Early in 1994, the Math Forum began to bridge research and practice through the Learning and Mathematics series, in which research summaries were produced to seed conversations on the geometry.pre-college newsgroup. This seeding approach was taken in order to meet the challenge in Internet discussion groups of creating focused, substantive conversations, rather than the flame wars or uneven exchanges that dominated many areas. Another form of grounding for conversations might result from a focus on actual classroom interactions, in hopes that, rather than broad ideological and theoretical concerns, issues of practice would dominate, informed where possible by research. Our videopaper represents an attempt both to establish a grounded conversation and to take advantage of the possibility for teachers themselves to be the initiators of the weaving together of research and practice.

At this point in the project, and in the context of the above remarks, I look forward to pursuing a number of open questions:

  • The first two stages of bridging research and practice are well under way, in that we have been reading research and reflecting on its implications for practice. We have also been conducting research through our practice, pursuing questions that have arisen out of our discussions. The next steps, in the form of a conference and the possibility of online conversations around the article, are to see what integration can take place through directly engaging other researchers and educators. In a sense, the videopaper is meant to create the context in which these communities mix.

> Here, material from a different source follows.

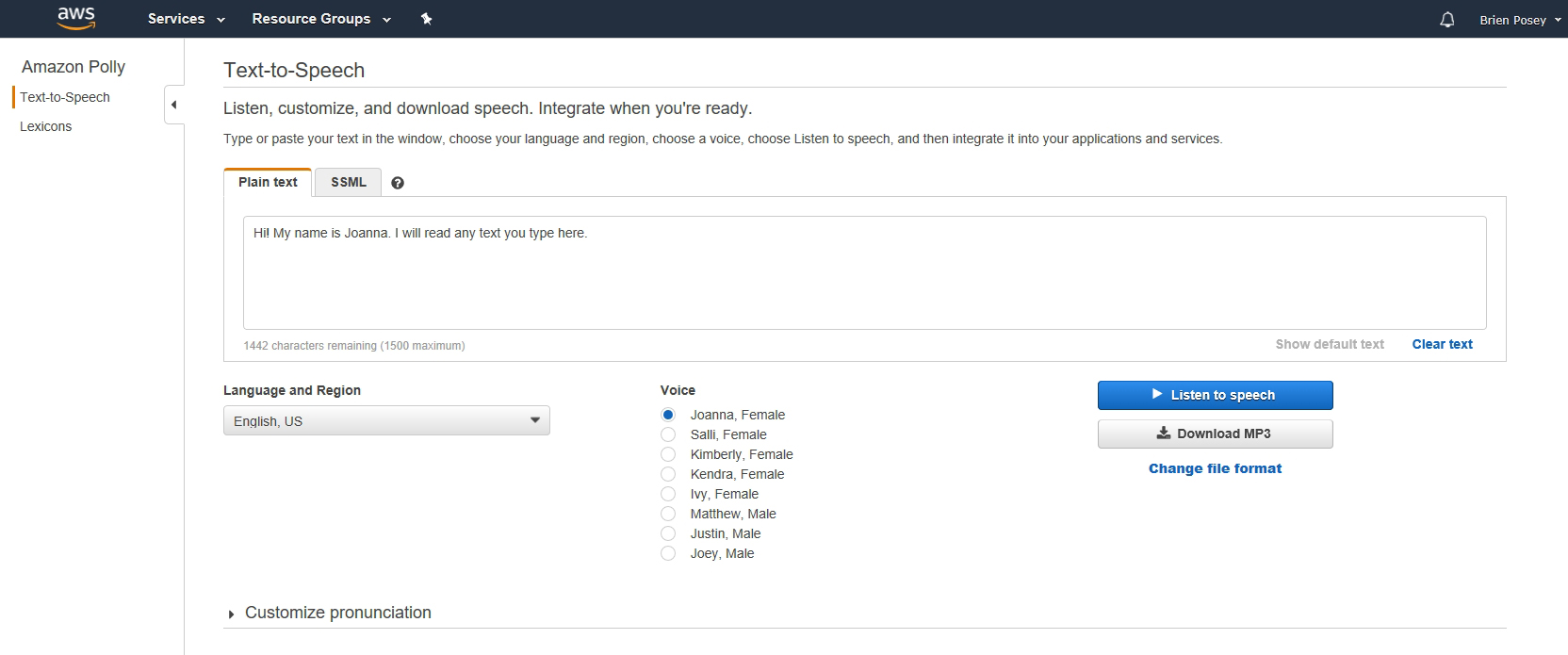This screenshot has height=655, width=1568.
Task: Open the Language and Region dropdown
Action: 386,420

    Having such a developed starting point for a conversation can be a hindrance in some circumstances. It also remains to be seen whether our paper is sufficiently developed to insert itself into the professional discourse of researchers. Certainly the in-person conference will be important in jump-starting conversations, just as our project workshops were critical for generating enough momentum to write the paper.

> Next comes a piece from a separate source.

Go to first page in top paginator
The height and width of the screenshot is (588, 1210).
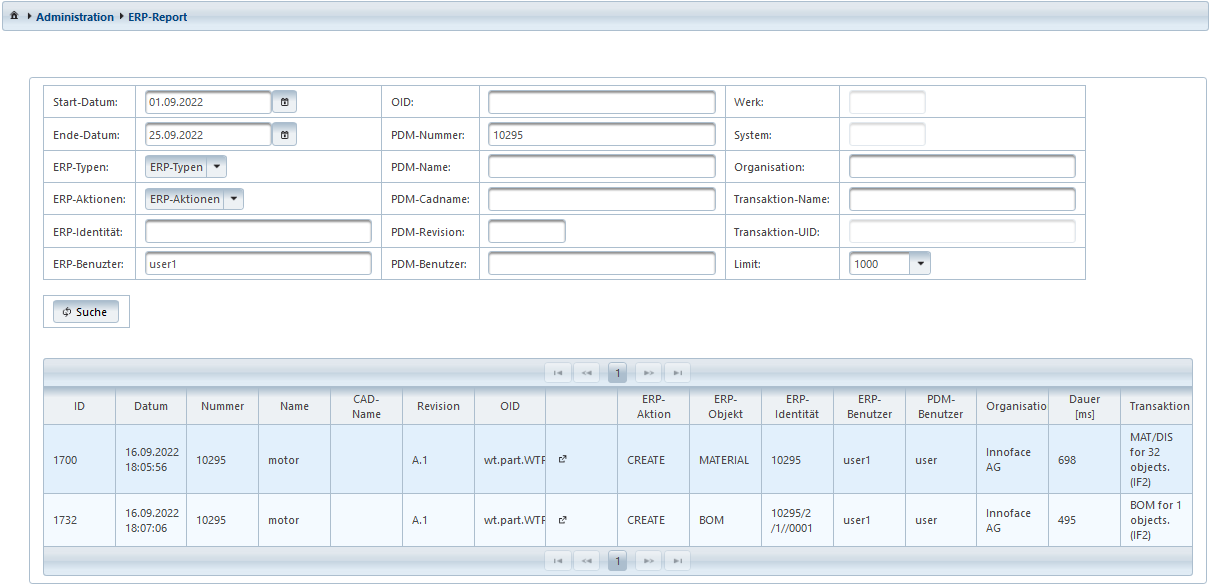(x=557, y=373)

  • It's not easy to figure out the best Internet vehicles for eliciting and publishing the activities and thinking of teachers. Some have tried to create lesson plan exchanges, encouraging teachers to submit lessons. Others have established curriculum writing projects. For the majority of innovating teachers, neither of these approaches has seemed particularly efficient or well-targeted in supporting this effort.

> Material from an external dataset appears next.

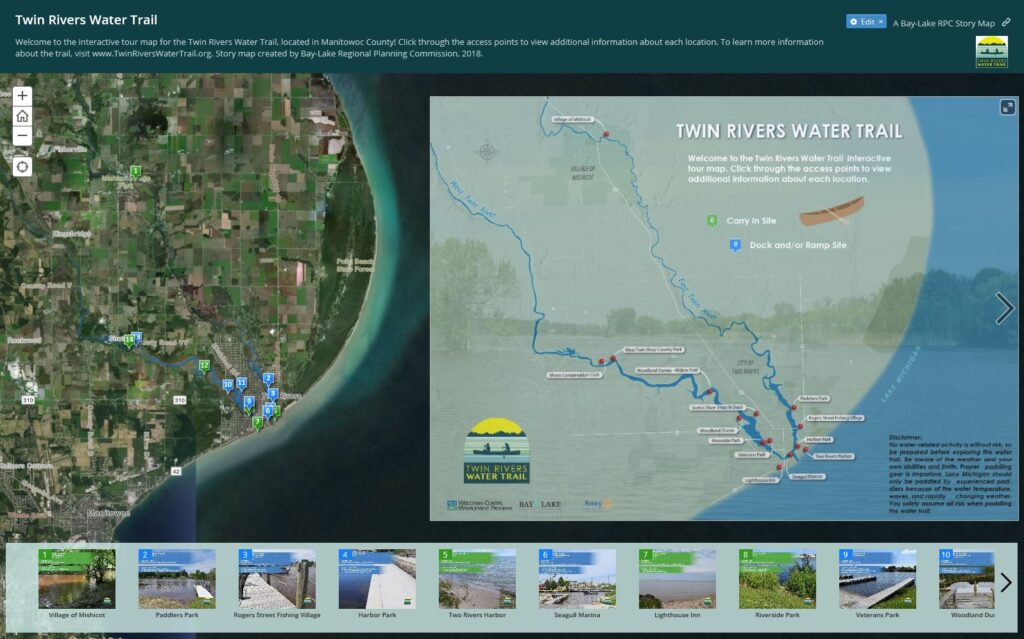Click blue map marker number 10
The height and width of the screenshot is (639, 1024).
(228, 384)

    In contrast, the Math Forum creates opportunities for teachers to make use of projects and to interact with others in those contexts; we then facilitate the publication of resources out of those activities. This videopaper is one such project, in that we brought a group together and watched the interactions, trying to tease out what might be elements of a paper, and then facilitated the writing of it through weekly reflections on the classroom, reading articles together, and coming together for focused periods of collective writing. In the end, the Math Forum staff took responsibility for sewing together the contributions. In some other situations we have functioned in a similar manner, by providing a support team that facilitates product creation, rather than expecting busy teachers in classrooms to produce the bulk of the finished product. When is this process an effective one for both collaboration and professional growth? Is there a version of this that is scalable?

  • The next phase of this project, which we hope will involve online discussions, will provide another set of roles for teachers to play in the generation of resources. I am interested in continuing to evaluate the effectiveness of such vehicles in supporting teacher participation, and in productively eliciting the best ideas teachers can contribute as they move ahead in their own professional development.

    As a group I expect we will continue to discuss the relative merits of the various dimensions of this project, from workshops to online editing, probing whether we can improve on the writing and communication process we've been evolving. It's a challenge to integrate strategies for developing materials that are both immediately useful to those of us in the classroom and that have a broader use and achieve a compelling quality of their own. How will we extend the depth and coherence of conversations without losing the energy of the moment and honest connection to practice?